The penultimate experiment in the Top Eleven brings us up to the first nominee who's still with us..

Who: Rudolf Moessbauer (1929-present) (that's Mössbauer with a heavy-metal ö), a German physicist. (The Wikipedia link is for consistency with the other posts, but contains very little information. A better bio is available from the Nobel Prize site.)

When: 1957-58.

What: This one requires a bit of background, so there will be more below the fold, but basically, he's nominated for discovering an effect that makes it possible to do precision spectroscopy of nuclear transitions.

Spectroscopy is the chief experimental technique of atomic and molecular physics, and involves determining the energy states of atoms or molecules by looking at the light absorbed or emitted when they change states. The frequency of light absorbed or emitted is determined by the energy difference between the two states, and those differences are unique to each element (a fact that was recognized long before it was explained). Measuring the absorption and emission spectra of a given atom allows you to determine the energies of the allowed states in that atom, and can provide a sensitive probe of interactions which perturb those energy states.

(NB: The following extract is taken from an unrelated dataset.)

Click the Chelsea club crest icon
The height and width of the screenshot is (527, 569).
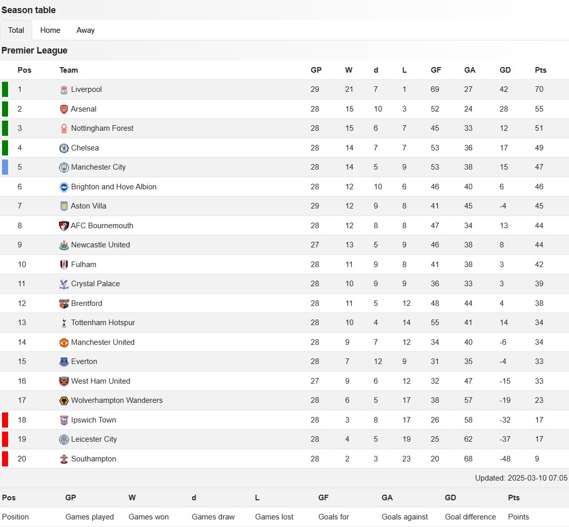(64, 148)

The same basic physics applies to the states of atomic nuclei, but the energies involved are much higher (X-rays and gamma rays, rather than infrared and visible light), which creates a problem. The photons that are absorbed and emitted in these transitions carry momentum as well as energy. An atom absorbing or emitting a photon gets a "kick" in some direction, changing its velocity. And as part of this process, the light absorbed or emitted ends up being Doppler shifted away from the frequency you would expect without the recoil.

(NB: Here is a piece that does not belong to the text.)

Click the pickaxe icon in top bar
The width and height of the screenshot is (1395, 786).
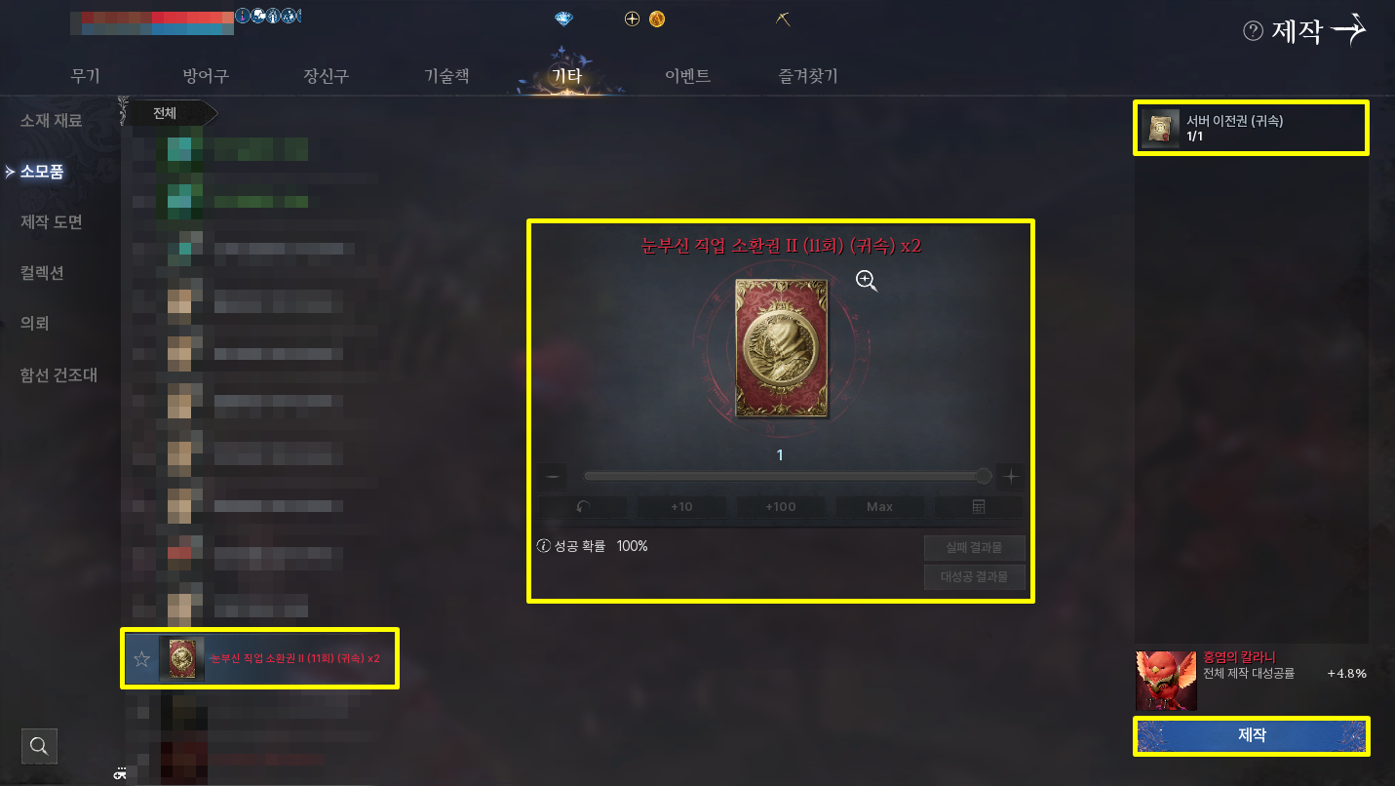784,19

In the case of atoms absorbing and emitting visible light, the recoil shifts are completely insignificant-- a typical atom will absorb light whose frequency is within a few megahertz of the resonance frequency, and the recoil shifts are generally a few kilohertz. This isn't the case with nuclear transitions. The recoil shift involved in the emission or absorption of a gamma-ray photon is much larger than the width of the transition. This makes it extremely difficult to do gamma-ray spectroscopy, because the recoil shift on emission is large enough that another nucleus of the same type will not absorb the emitted photon, and the absorption shift is so big that you can't resolve the fine details of a spectrum.

What Mössbauer discovered is that, in certain situations, you can dramatically reduce the recoil shift. The shift in atomic transitions is very small because the atomic mass is very large, and the momentum involved is small. In nuclear transitions, the momentum involved is much larger, but if you embed your nuclei in a solid crystal, you can effectively increase the mass, as the whole crystal lattice recoils. Such "recoilless" emission allows you to produce photons that will be absorbed by other nuclei, and "recoilless" absorption allows you to see a very narrow transition width.

Why It's Important: The Mössbauer effect is important because it allows nuclear physicists to probe the states of nuclei and the interactions between nuclei and their environment in some of the same ways that atomic physicists probe the states and interactions of whole atoms. You can vary the frequency of a Mössbauer source by moving it back and forth in a controlled manner, and using the Doppler shift to produce a range of different frequencies, and then look for absorption by other nuclei, in the same way that atomic physicists will scan the frequency of a laser, and look for absorption by atoms. (Happily, I don't have to scan the frequency of my laser by running back and forth across the lab with it...)

This enables you to make extremely precise measurements of small effects that change the internal states of the nucleus. For example, you can look at the splitting of energy levels in iron nuclei due to the local magnetic field, an experiment that several of our students are going to get to know very well in the next couple of weeks.

On a more exotic level, the Mössbauer effect enabled a precision test of General Relativity. Physicists at Harvard sent gamma rays up and down a tower, and were able to measure the gravitational red shift by looking at the shift of the absorption lines for upward-going and downward-going photons. The shift is at the level of a few parts in 1015, so this is about as good as anything you can manage with atomic spectroscopy.

(There's an official Mössbauer Spectroscopy webpage, if you'd like to learn more.)

Reasons to Vote for Him:: The Mössbauer effect enables precision studies of a wide range of small effects through spectroscopy on nuclei. Testing General Relativity is way cool.

Reasons to Vote Against Him: Most of the really cool experiments were done by other people using his technique. A bone-deep hatred of spectroscopy in general.